— Start of Extracted entries —

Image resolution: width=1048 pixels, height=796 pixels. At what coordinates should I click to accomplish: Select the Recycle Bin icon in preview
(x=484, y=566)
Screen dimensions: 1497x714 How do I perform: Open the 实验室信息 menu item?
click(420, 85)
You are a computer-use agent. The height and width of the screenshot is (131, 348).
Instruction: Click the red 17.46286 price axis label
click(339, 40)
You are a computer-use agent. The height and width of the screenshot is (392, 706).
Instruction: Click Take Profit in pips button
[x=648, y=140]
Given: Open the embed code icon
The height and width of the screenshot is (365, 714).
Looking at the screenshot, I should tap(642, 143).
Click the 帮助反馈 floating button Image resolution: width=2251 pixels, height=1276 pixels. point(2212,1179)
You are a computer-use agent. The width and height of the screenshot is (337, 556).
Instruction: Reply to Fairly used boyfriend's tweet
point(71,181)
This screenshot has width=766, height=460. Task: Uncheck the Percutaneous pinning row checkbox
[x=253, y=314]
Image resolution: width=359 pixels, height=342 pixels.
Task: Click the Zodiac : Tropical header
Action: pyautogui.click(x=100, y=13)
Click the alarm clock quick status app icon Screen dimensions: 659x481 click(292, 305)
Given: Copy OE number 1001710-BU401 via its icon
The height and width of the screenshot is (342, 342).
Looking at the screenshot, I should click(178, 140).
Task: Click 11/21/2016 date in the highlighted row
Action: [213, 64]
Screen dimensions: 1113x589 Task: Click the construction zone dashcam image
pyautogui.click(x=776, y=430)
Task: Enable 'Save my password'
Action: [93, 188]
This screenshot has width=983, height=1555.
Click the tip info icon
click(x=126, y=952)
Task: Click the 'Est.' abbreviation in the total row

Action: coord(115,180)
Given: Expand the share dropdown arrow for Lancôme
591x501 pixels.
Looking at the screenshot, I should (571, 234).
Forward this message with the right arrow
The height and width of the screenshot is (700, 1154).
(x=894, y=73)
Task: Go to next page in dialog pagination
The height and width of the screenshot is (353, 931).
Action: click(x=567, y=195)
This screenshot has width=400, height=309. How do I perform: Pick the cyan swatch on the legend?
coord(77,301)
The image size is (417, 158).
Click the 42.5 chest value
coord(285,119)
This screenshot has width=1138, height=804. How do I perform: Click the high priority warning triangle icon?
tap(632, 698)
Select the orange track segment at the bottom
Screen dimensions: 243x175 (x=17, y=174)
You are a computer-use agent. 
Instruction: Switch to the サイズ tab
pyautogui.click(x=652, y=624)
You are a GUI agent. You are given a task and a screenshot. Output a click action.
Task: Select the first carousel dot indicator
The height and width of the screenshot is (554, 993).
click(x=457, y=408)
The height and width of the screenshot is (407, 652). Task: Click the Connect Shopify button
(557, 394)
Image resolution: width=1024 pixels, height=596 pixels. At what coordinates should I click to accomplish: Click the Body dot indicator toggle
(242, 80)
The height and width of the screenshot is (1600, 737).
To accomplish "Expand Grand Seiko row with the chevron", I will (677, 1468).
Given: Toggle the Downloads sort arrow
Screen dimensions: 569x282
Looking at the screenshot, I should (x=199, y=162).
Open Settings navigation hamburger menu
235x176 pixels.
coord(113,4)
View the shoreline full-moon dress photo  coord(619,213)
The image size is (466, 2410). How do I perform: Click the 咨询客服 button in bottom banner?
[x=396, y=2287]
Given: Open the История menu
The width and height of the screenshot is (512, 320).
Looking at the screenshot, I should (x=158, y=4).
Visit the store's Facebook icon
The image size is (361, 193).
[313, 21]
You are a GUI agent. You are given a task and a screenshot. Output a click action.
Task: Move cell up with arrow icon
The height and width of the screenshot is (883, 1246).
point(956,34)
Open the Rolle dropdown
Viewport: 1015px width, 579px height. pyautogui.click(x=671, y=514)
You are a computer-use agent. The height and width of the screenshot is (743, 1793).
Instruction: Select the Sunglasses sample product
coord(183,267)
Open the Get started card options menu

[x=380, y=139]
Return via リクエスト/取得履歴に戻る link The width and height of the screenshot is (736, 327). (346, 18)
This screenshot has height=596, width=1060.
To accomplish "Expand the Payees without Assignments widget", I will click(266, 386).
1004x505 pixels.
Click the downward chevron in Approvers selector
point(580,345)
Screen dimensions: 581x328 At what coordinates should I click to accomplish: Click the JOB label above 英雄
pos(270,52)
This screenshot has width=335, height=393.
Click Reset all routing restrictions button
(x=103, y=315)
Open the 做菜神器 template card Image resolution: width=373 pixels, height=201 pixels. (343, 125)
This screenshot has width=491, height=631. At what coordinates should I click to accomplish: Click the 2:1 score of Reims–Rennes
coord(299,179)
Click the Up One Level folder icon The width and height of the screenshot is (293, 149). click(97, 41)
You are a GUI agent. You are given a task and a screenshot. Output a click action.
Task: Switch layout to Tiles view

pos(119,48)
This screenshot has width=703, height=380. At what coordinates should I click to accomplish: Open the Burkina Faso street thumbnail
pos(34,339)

— End of Extracted entries —

* [Your objective]: Copy all the lines above word for word.

* [Finished exercise]:
Image resolution: width=1048 pixels, height=796 pixels. At what coordinates should I click to accomplish: Select the Recycle Bin icon in preview
(x=484, y=566)
Screen dimensions: 1497x714 How do I perform: Open the 实验室信息 menu item?
click(420, 85)
You are a computer-use agent. The height and width of the screenshot is (131, 348).
Instruction: Click the red 17.46286 price axis label
click(339, 40)
You are a computer-use agent. The height and width of the screenshot is (392, 706).
Instruction: Click Take Profit in pips button
[x=648, y=140]
Given: Open the embed code icon
The height and width of the screenshot is (365, 714).
Looking at the screenshot, I should tap(642, 143).
Click the 帮助反馈 floating button Image resolution: width=2251 pixels, height=1276 pixels. point(2212,1179)
You are a computer-use agent. The width and height of the screenshot is (337, 556).
Instruction: Reply to Fairly used boyfriend's tweet
point(71,181)
This screenshot has width=766, height=460. Task: Uncheck the Percutaneous pinning row checkbox
[x=253, y=314]
Image resolution: width=359 pixels, height=342 pixels.
Task: Click the Zodiac : Tropical header
Action: pyautogui.click(x=100, y=13)
Click the alarm clock quick status app icon Screen dimensions: 659x481 click(292, 305)
Given: Copy OE number 1001710-BU401 via its icon
The height and width of the screenshot is (342, 342).
Looking at the screenshot, I should click(178, 140).
Task: Click 11/21/2016 date in the highlighted row
Action: [213, 64]
Screen dimensions: 1113x589 Task: Click the construction zone dashcam image
pyautogui.click(x=776, y=430)
Task: Enable 'Save my password'
Action: [93, 188]
This screenshot has width=983, height=1555.
Click the tip info icon
click(x=126, y=952)
Task: Click the 'Est.' abbreviation in the total row

Action: coord(115,180)
Given: Expand the share dropdown arrow for Lancôme
591x501 pixels.
Looking at the screenshot, I should (571, 234).
Forward this message with the right arrow
The height and width of the screenshot is (700, 1154).
(x=894, y=73)
Task: Go to next page in dialog pagination
The height and width of the screenshot is (353, 931).
Action: click(x=567, y=195)
This screenshot has width=400, height=309. How do I perform: Pick the cyan swatch on the legend?
coord(77,301)
The image size is (417, 158).
Click the 42.5 chest value
coord(285,119)
This screenshot has width=1138, height=804. How do I perform: Click the high priority warning triangle icon?
tap(632, 698)
Select the orange track segment at the bottom
Screen dimensions: 243x175 (x=17, y=174)
You are a computer-use agent. 
Instruction: Switch to the サイズ tab
pyautogui.click(x=652, y=624)
You are a GUI agent. You are given a task and a screenshot. Output a click action.
Task: Select the first carousel dot indicator
The height and width of the screenshot is (554, 993).
click(x=457, y=408)
The height and width of the screenshot is (407, 652). Task: Click the Connect Shopify button
(557, 394)
Image resolution: width=1024 pixels, height=596 pixels. At what coordinates should I click to accomplish: Click the Body dot indicator toggle
(242, 80)
The height and width of the screenshot is (1600, 737).
To accomplish "Expand Grand Seiko row with the chevron", I will (677, 1468).
Given: Toggle the Downloads sort arrow
Screen dimensions: 569x282
Looking at the screenshot, I should (x=199, y=162).
Open Settings navigation hamburger menu
235x176 pixels.
coord(113,4)
View the shoreline full-moon dress photo  coord(619,213)
The image size is (466, 2410). How do I perform: Click the 咨询客服 button in bottom banner?
[x=396, y=2287]
Given: Open the История menu
The width and height of the screenshot is (512, 320).
Looking at the screenshot, I should (x=158, y=4).
Visit the store's Facebook icon
The image size is (361, 193).
[313, 21]
You are a GUI agent. You are given a task and a screenshot. Output a click action.
Task: Move cell up with arrow icon
The height and width of the screenshot is (883, 1246).
point(956,34)
Open the Rolle dropdown
Viewport: 1015px width, 579px height. pyautogui.click(x=671, y=514)
You are a computer-use agent. The height and width of the screenshot is (743, 1793).
Instruction: Select the Sunglasses sample product
coord(183,267)
Open the Get started card options menu

[x=380, y=139]
Return via リクエスト/取得履歴に戻る link The width and height of the screenshot is (736, 327). (346, 18)
This screenshot has height=596, width=1060.
To accomplish "Expand the Payees without Assignments widget", I will click(266, 386).
1004x505 pixels.
Click the downward chevron in Approvers selector
point(580,345)
Screen dimensions: 581x328 At what coordinates should I click to accomplish: Click the JOB label above 英雄
pos(270,52)
This screenshot has width=335, height=393.
Click Reset all routing restrictions button
(x=103, y=315)
Open the 做菜神器 template card Image resolution: width=373 pixels, height=201 pixels. (343, 125)
This screenshot has width=491, height=631. At what coordinates should I click to accomplish: Click the 2:1 score of Reims–Rennes
coord(299,179)
Click the Up One Level folder icon The width and height of the screenshot is (293, 149). click(97, 41)
You are a GUI agent. You are given a task and a screenshot. Output a click action.
Task: Switch layout to Tiles view

pos(119,48)
This screenshot has width=703, height=380. At what coordinates should I click to accomplish: Open the Burkina Faso street thumbnail
pos(34,339)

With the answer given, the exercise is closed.